By @ 05/10/11 in Faith

I got together with two friends last night for drinks and the conversation rolled around to service and selfishness. One of my friends felt strongly that we ultimately give for selfish reasons. She explained that we want to feel good and achieve that by helping others. Why helping others would feel good, I forgot to ask. The point was plain though: whatever you do for others also benefits you in some way. For that reason, you do it selfishly.

I can understand this. Back in college, I bought into it too. Now I think it’s wrong.

Simply because an act of kindness or service benefits you too doesn’t make that benefit the reason you do it. I know few people that, when considering to help someone else, first consider how good it will make them feel. No one drools over that good feeling that comes after helping someone; maybe there are some but it’s certainly not me.
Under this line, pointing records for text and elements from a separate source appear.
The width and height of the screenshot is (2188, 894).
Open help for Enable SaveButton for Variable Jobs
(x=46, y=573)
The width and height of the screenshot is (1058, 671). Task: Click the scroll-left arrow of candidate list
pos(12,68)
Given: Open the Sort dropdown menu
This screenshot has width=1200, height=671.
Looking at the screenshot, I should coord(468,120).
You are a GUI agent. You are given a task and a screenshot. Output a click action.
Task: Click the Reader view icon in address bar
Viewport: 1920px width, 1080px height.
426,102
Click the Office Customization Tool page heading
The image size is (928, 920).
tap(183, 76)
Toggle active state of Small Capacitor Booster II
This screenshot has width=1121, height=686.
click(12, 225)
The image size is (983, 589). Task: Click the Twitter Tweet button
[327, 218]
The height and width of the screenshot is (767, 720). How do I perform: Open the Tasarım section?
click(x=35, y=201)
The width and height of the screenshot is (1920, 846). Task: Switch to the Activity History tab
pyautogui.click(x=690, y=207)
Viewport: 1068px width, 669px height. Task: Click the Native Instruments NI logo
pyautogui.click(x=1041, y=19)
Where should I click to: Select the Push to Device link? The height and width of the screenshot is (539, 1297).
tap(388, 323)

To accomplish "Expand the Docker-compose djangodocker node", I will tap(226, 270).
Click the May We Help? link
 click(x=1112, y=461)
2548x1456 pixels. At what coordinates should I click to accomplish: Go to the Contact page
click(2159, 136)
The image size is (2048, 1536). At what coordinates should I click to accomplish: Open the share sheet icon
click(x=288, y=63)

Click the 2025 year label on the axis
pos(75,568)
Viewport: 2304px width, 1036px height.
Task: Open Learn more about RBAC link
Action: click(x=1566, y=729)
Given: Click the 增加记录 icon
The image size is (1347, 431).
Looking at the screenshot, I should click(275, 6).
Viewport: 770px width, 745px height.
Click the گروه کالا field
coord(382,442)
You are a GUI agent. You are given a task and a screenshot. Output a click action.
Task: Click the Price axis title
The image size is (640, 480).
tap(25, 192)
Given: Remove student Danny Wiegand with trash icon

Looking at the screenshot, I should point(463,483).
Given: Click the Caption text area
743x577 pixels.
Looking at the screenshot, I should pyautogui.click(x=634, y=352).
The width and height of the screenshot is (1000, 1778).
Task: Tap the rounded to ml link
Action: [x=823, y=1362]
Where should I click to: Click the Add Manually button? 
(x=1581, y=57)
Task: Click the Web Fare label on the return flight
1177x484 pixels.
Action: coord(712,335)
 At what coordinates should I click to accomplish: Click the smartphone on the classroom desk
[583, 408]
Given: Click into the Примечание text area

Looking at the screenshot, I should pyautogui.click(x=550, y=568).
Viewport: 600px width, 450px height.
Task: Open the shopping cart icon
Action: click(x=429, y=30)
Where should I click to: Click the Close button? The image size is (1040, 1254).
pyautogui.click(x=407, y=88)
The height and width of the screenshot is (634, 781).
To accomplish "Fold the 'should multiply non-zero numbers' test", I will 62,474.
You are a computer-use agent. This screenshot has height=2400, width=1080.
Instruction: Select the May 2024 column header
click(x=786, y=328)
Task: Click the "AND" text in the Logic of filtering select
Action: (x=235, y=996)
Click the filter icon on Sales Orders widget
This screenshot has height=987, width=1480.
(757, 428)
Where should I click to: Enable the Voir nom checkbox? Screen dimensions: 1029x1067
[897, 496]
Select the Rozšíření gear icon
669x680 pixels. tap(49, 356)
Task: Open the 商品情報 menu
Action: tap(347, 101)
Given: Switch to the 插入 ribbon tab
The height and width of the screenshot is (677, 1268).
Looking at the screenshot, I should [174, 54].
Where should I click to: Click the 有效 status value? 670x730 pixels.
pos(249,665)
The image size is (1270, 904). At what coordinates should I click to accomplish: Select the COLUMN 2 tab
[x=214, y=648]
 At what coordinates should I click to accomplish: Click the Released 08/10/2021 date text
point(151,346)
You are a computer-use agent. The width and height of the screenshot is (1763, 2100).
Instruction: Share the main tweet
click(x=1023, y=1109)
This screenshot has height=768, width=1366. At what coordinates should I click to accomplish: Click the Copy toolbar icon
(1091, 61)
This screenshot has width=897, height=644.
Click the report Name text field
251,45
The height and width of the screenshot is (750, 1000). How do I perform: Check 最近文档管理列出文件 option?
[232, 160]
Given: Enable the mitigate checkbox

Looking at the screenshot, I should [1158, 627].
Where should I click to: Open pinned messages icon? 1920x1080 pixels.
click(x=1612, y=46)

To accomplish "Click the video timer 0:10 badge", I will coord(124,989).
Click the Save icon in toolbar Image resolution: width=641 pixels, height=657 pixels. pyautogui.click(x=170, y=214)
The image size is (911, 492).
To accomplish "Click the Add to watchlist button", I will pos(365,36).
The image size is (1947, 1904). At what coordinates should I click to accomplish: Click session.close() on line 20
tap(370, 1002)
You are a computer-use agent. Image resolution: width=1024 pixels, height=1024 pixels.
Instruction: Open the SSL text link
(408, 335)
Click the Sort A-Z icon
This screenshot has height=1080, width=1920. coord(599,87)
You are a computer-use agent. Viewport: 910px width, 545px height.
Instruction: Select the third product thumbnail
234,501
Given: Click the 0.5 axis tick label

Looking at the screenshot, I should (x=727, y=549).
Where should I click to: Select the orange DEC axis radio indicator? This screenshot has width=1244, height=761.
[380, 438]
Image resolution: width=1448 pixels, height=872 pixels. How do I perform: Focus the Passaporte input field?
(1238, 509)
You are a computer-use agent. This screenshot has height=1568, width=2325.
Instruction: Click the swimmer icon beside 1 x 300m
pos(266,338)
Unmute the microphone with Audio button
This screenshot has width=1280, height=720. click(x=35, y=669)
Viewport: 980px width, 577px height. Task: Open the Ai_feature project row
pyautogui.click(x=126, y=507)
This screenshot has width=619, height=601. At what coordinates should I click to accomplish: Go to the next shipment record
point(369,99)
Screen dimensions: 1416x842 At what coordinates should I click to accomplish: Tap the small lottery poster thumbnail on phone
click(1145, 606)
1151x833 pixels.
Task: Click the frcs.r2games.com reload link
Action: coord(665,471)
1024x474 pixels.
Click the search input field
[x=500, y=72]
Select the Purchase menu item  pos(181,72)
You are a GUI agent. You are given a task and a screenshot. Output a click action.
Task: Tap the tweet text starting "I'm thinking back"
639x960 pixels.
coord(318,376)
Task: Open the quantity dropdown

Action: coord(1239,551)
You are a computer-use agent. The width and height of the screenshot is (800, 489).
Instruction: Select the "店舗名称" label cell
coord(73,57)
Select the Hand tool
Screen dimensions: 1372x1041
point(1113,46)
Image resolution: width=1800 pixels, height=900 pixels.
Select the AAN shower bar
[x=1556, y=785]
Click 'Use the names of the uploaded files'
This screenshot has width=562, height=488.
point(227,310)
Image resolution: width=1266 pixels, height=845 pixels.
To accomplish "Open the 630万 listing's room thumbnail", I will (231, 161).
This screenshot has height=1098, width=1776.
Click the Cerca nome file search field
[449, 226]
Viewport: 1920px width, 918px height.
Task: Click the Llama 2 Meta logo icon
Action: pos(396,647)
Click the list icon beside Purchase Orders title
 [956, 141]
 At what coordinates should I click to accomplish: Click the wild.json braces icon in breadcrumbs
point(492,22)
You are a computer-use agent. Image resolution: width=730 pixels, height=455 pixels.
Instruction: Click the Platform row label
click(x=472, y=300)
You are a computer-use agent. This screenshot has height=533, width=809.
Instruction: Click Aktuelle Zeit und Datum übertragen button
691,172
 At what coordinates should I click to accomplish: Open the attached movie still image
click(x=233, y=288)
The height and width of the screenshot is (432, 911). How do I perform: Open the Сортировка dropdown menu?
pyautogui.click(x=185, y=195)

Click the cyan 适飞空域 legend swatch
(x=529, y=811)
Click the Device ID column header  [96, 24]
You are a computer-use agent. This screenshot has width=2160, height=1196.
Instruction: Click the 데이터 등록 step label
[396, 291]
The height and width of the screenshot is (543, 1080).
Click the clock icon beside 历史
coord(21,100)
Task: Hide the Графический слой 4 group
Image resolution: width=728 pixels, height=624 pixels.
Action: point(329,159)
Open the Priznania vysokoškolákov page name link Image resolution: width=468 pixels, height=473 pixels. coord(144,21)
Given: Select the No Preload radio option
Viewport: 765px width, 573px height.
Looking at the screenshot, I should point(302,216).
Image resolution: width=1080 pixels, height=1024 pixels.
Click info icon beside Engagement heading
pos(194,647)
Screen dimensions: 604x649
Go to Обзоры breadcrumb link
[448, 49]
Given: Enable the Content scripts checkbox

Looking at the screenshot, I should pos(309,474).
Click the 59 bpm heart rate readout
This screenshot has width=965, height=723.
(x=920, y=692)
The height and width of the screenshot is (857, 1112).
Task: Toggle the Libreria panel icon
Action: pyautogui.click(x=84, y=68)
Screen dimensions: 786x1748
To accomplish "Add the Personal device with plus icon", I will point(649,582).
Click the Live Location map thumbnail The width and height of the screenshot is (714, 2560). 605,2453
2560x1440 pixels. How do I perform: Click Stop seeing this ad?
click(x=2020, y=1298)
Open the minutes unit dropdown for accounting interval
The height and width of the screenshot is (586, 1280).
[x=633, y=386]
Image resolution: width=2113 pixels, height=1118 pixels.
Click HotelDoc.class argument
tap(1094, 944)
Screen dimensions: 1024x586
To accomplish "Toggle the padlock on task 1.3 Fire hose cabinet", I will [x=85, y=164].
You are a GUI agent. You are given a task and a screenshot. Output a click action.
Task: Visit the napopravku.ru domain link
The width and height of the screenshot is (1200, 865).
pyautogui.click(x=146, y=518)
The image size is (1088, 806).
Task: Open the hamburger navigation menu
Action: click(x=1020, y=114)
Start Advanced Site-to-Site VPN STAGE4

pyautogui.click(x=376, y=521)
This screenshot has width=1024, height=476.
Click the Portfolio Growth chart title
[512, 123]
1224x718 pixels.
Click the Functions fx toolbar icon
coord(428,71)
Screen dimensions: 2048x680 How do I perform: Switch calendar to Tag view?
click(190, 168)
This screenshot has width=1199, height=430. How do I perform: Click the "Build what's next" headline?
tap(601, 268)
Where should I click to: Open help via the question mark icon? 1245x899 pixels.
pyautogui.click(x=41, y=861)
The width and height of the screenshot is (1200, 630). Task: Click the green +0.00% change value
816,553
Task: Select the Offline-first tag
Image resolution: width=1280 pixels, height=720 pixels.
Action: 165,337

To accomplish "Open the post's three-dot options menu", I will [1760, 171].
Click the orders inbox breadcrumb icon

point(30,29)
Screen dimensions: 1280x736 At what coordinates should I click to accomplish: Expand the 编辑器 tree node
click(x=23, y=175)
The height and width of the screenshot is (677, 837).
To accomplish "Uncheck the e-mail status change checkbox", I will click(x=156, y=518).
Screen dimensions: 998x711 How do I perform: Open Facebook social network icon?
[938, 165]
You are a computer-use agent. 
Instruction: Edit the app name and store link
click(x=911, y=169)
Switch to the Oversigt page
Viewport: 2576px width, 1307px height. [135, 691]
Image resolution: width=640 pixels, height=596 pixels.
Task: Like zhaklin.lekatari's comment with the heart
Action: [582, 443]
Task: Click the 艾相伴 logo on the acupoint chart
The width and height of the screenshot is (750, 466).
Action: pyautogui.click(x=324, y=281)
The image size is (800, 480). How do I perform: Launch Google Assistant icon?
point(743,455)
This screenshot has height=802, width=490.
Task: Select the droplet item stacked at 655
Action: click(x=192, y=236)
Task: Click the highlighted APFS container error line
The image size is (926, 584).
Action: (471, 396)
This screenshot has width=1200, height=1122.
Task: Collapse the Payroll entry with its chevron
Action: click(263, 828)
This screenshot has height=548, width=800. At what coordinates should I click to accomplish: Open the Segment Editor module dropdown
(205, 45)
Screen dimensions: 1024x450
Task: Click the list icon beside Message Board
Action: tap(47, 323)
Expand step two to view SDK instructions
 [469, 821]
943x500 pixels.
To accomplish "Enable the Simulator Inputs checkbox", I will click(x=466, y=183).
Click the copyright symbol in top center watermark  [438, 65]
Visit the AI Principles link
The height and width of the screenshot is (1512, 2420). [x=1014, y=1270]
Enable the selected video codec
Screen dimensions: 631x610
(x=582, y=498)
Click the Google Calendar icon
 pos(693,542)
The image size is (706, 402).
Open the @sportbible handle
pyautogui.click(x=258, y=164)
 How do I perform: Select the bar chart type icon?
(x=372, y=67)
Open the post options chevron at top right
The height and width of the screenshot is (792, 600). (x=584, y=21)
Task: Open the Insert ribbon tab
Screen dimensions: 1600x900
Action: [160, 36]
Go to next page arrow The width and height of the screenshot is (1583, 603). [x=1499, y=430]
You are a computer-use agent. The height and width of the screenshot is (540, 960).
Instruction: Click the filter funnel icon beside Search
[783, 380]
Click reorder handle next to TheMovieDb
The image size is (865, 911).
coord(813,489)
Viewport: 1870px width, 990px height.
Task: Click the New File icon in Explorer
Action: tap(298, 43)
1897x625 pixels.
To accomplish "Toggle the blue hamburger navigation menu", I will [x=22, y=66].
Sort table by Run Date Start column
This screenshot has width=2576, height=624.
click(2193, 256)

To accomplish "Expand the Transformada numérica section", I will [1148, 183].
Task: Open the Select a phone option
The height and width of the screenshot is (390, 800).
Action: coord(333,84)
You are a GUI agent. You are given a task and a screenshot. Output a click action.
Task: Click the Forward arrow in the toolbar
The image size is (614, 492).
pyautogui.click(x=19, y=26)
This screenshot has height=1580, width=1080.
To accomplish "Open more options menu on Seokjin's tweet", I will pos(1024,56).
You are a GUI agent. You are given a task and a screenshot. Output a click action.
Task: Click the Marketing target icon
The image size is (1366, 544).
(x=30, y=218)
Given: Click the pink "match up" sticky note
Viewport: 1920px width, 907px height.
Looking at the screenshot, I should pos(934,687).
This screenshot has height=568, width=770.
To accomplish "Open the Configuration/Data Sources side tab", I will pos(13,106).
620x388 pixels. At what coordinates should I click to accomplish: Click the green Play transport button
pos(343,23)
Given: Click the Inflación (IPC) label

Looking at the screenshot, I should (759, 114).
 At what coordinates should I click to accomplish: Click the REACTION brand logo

The good feeling that comes (if it does come) is kind of ancillary in my experience. In many more cases, it feels that “no good deed goes unpunished.”

Still, I think you could argue now that I underestimate the power of the subconscious desire and recognition of the “feel good” that comes with helping others. Well, I don’t and I still think it’s wrong.

To me the issue with this thinking is that service is seen as a transaction. It’s not surprising that in our consumer and capitalist society, this has become our lens. If service to others simply is giving financially then it can often be reduced to a calculation. For many who give, I think they fall in this bucket. If times were to get tough, giving would stop first.

In my view, service and giving are not transactions. I’ve walked a road to get here but I’m pretty convinced. Rather than seeing service as a transaction, I see it as a relationship. Sometimes that’s a relationship where love and kindness is reciprocated and other times it’s not. Service as relationship doesn’t have neat boundaries. It isn’t easily cataloged or reported like a transaction. Whether you get something good or bad out of it is generally difficult to know. Relationships require something of us and our identity becomes enmeshed with them.

This road I’ve walked has been one of following Jesus of Nazareth. In his life, Jesus served many. I don’t see any evidence that he did it to feel good.


One comment


  1. Shannon

    Honey, I love that you believe that service goes so much deeper than feeling good. It makes me trust you so much more with our life together.